START SOURCE DATA
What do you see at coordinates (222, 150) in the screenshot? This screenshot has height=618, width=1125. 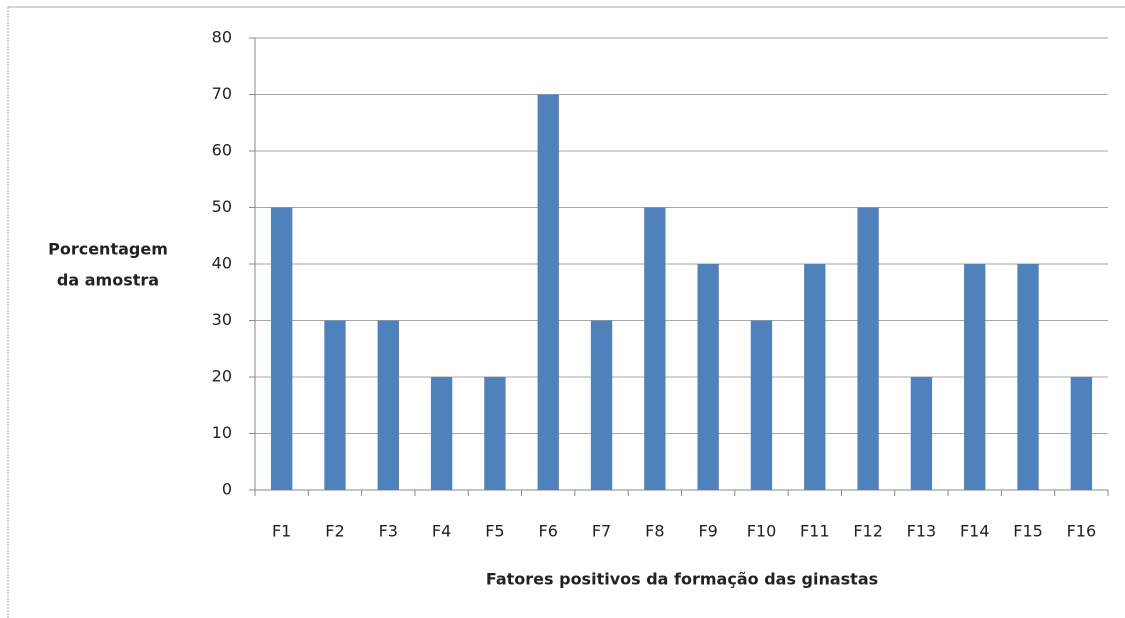 I see `y-tick-label: 60` at bounding box center [222, 150].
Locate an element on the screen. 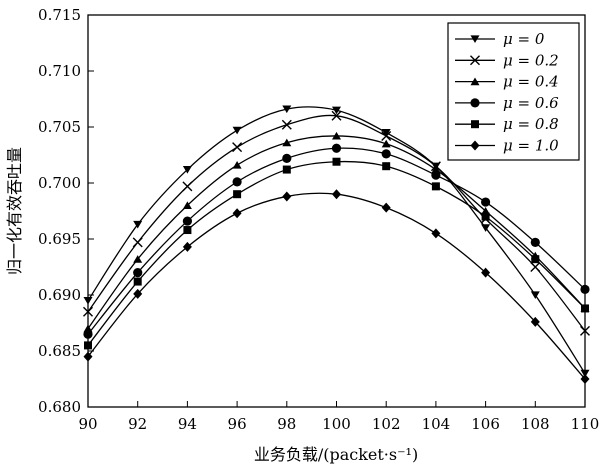 The width and height of the screenshot is (606, 470). legend-box is located at coordinates (514, 92).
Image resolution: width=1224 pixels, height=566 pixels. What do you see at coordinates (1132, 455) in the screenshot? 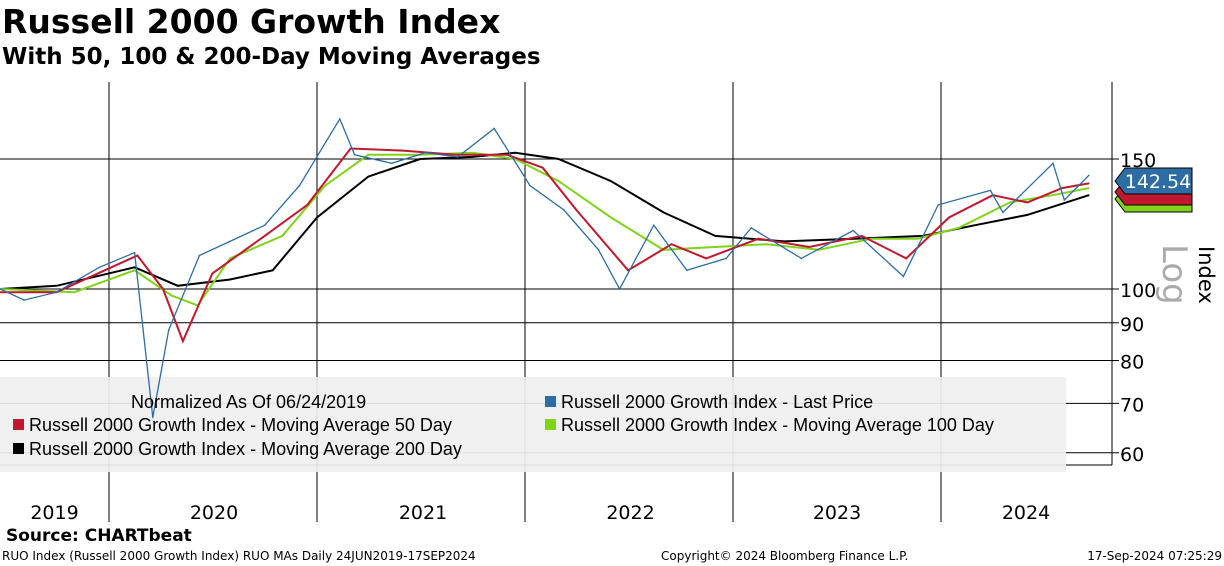
I see `y-tick-label: 60` at bounding box center [1132, 455].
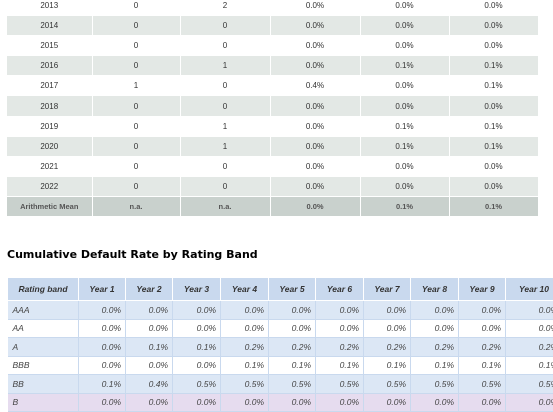 The width and height of the screenshot is (553, 412). What do you see at coordinates (102, 290) in the screenshot?
I see `year-header: Year 1` at bounding box center [102, 290].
END SOURCE DATA
## YOUR OBJECTIVE
Rewrite the data from the line containing "Image resolution: width=1224" through the end of the data, inclusive, replacing "resolution" with "dimensions" and leaving everything else unchanged. Omit the pictures from your answer.

## FINAL ANSWER
Image dimensions: width=1224 pixels, height=566 pixels. What do you see at coordinates (1132, 455) in the screenshot? 
I see `y-tick-label: 60` at bounding box center [1132, 455].
 The width and height of the screenshot is (553, 412). What do you see at coordinates (102, 290) in the screenshot?
I see `year-header: Year 1` at bounding box center [102, 290].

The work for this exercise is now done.